People and organisations
- President: Sukarno
- Prime Minister: Wilopo
- Member parties: PNI; Masyumi; PSI; Catholic; Labour; PSII; Parkindo; Parindra;

History
- Predecessor: Soekiman
- Successor: Ali Sastroamidjodo I

= Wilopo Cabinet =

Cabinet of Indonesia (1952–1953)

The Wilopo Cabinet (Kabinet Wilopo) (Note: Sometimes referred to as the Wilopo–Prawoto Cabinet (Kabinet Wilopo–Prawoto).) was the cabinet of Indonesia from April 1952 to August 1953. Led by Wilopo as prime minister, the cabinet was a coalition government consisting of the Indonesian National Party (PNI) and the Masyumi Party, along with several smaller parties.

==Composition==
===Cabinet Leadership===
- Prime Minister: Wilopo (Indonesian National Party – PNI)
- Deputy Prime Minister: Prawoto Mangkusasmito (Masyumi Party)

===Cabinet Members===
- Minister of Foreign Affairs ad interim: Wilopo (Indonesian National Party - PNI)
- Minister of Home Affairs: Mohammad Roem (Masyumi Party)
- Minister of Defense: Sultan Hamengkubuwana IX
- Minister of Justice: Lukman Wiriadinata (Socialist Party of Indonesia - PSI)
- Minister of Information: Arnold Mononutu (Indonesian National Party – PNI)
- Minister of Finance: Sumitro Djojohadikusumo (Socialist Party of Indonesia - PSI)
- Minister of Agriculture: Mohammad Sardjan (Masyumi Party)
- Minister of Economic Affairs: Soemanang Soerjowinoto (Indonesian National Party – PNI)
- Minister of Transport: Djuanda
- Minister of Public Works and Power: Suwarto (PKRI)
- Minister of Labor: Iskandar Tedjasukmana (Labour Party)
- Minister of Social Affairs: Anwar Tjokroaminoto (Indonesian Islamic Union Party - PSII)
- Minister of Education & Culture: Bahder Djohan
- Minister of Religious Affairs: Fakih Usman (Masyumi Party)
- Minister of Health: Dr. Johannes Leimena (Parkindo)
- Minister of Employee Affairs: R. P. Soeroso (Parindra)

==Tenure==

=== 17 October affair ===

The Wilopo Cabinet's proposals to reorganize the army to conserve budgets were unpopular with the army. The Army's high command came into dispute with the parliament in what it saw as excessive civilian meddling within military affairs. After a dismissal of a pro-government officer in July 1952, the parliament began demanding a significant restructuring of armed forces leadership, and after three months tensions culminated in thousands of demonstrators mobilized by the army in Jakarta. President Sukarno managed to temper the demonstrators and assure the army officers, but refused to concede to any demands. Soon after the incident, a significant proportion of the army's high command was replaced.

=== Tanjung Morawa affair ===

On 16 March 1953, a clash between peasant squatters and the police occurred in Tanjung Morawa, North Sumatra. The incident, known as the Tanjung Morawa affair, stemmed from a land dispute between the squatters and foreign plantation owners, resulted in the deaths of five peasants and the downfall of the cabinet.

==Changes==
- Mukarto Notowidagdo (PNI) was appointed Minister of Foreign Affairs on 29 April 1952, releasing Wilopo from his dual role.
- On 11 May 1953 Social Minister Anwar Tjokroaminoto resigned and was replaced by Employee Affairs Minister Suroso. Responsibility for employee affairs was transferred to Prime Minister.
- On 2 January 1953 Defense Minister Sultan Hamengkubuwana IX resigned and Prime Minister Wilopo became ad interim Defense Minister.

*Tasks to carry out*.
1 > Decide whether each statement agrees with the Wilopo Cabinet text. Answer yes or no, and quote the words of the text that decide it. (a) The Wilopo Cabinet was the cabinet of Indonesia from April 1952 to August 1953. (b) The Minister of Finance belonged to the Masyumi Party. (c) The Tanjung Morawa affair resulted in the deaths of five police officers.
2 > According to the Wilopo Cabinet text, who was appointed Minister of Foreign Affairs on 29 April 1952?

*Data extracts*.
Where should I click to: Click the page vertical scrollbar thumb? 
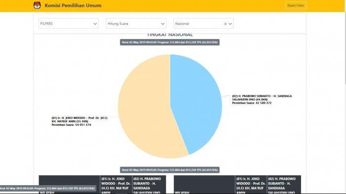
==
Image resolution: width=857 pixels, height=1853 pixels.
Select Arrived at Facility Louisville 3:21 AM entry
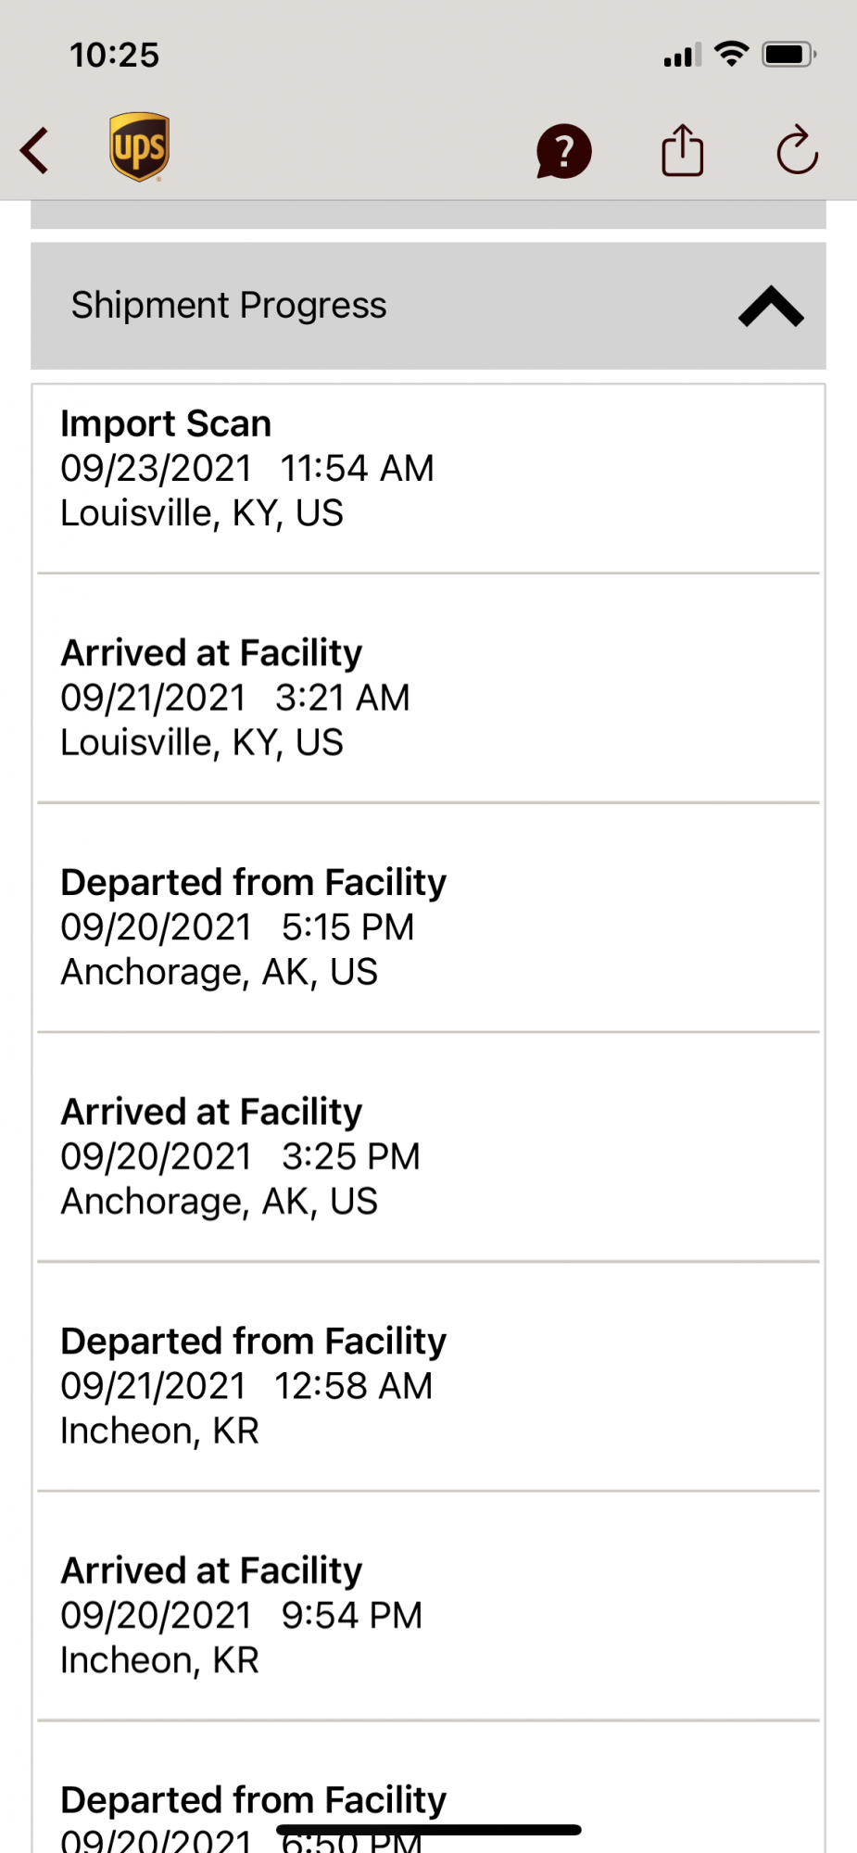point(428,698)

*Answers to this exercise*.
1 >
(a) Yes: "was the cabinet of Indonesia from April 1952 to August 1953"
(b) No: "Minister of Finance: Sumitro Djojohadikusumo (Socialist Party of Indonesia - PSI)"
(c) No: "resulted in the deaths of five peasants"

2 > Mukarto Notowidagdo (PNI)